## PROBLEM STATEMENT
An exact copy of the lines from the one containing "This screenshot has width=682, height=1213." through the last line below is required; include both of those lines and no others.

## DATA FOR THE TASK
-----

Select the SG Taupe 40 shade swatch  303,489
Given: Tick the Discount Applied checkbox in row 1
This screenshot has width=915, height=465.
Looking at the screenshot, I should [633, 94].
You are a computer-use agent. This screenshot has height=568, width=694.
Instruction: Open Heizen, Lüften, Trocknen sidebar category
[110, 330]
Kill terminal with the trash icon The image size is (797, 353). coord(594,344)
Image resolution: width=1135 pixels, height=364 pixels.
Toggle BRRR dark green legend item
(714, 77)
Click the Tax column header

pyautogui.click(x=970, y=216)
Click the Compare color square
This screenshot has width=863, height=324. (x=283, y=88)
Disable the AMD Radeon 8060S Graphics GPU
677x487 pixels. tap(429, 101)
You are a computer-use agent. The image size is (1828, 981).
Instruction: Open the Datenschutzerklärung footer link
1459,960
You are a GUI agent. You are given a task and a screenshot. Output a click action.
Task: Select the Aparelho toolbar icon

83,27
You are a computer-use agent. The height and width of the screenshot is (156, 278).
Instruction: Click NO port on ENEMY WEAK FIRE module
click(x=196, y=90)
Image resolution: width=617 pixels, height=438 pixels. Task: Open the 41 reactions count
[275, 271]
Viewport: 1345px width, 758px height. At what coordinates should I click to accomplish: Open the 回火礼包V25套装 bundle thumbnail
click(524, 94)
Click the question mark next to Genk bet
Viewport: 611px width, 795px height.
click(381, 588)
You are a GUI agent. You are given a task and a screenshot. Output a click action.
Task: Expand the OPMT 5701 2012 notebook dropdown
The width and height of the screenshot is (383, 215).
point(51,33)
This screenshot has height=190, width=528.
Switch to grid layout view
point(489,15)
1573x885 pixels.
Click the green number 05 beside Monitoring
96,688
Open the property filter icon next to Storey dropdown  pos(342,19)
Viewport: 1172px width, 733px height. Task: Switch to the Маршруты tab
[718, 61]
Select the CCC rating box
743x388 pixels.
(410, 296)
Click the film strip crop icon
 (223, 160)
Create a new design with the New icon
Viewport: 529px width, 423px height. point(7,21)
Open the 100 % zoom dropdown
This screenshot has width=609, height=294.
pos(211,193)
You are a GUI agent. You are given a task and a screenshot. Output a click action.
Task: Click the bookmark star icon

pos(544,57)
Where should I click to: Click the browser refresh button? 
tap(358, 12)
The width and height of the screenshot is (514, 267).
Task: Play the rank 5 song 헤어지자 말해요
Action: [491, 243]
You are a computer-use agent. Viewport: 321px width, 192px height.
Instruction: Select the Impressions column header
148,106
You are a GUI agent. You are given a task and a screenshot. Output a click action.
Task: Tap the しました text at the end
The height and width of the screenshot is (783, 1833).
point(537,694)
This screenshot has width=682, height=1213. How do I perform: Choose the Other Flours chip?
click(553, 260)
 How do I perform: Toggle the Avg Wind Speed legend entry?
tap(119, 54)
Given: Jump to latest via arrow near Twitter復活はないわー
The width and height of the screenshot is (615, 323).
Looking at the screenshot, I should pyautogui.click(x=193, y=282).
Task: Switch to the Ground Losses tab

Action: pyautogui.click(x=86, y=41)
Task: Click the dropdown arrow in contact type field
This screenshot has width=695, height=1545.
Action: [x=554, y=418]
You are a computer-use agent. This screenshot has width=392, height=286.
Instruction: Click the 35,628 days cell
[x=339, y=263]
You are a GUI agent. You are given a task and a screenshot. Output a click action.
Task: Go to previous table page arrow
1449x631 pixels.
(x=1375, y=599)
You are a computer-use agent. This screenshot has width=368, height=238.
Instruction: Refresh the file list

-----

## WRITTEN ANSWER
This screenshot has width=682, height=1213. How do I perform: Choose the Other Flours chip?
click(553, 260)
 How do I perform: Toggle the Avg Wind Speed legend entry?
tap(119, 54)
Given: Jump to latest via arrow near Twitter復活はないわー
The width and height of the screenshot is (615, 323).
Looking at the screenshot, I should pyautogui.click(x=193, y=282).
Task: Switch to the Ground Losses tab

Action: pyautogui.click(x=86, y=41)
Task: Click the dropdown arrow in contact type field
This screenshot has width=695, height=1545.
Action: [x=554, y=418]
You are a computer-use agent. This screenshot has width=392, height=286.
Instruction: Click the 35,628 days cell
[x=339, y=263]
You are a GUI agent. You are given a task and a screenshot. Output a click action.
Task: Go to previous table page arrow
1449x631 pixels.
(x=1375, y=599)
You are a computer-use agent. This screenshot has width=368, height=238.
Instruction: Refresh the file list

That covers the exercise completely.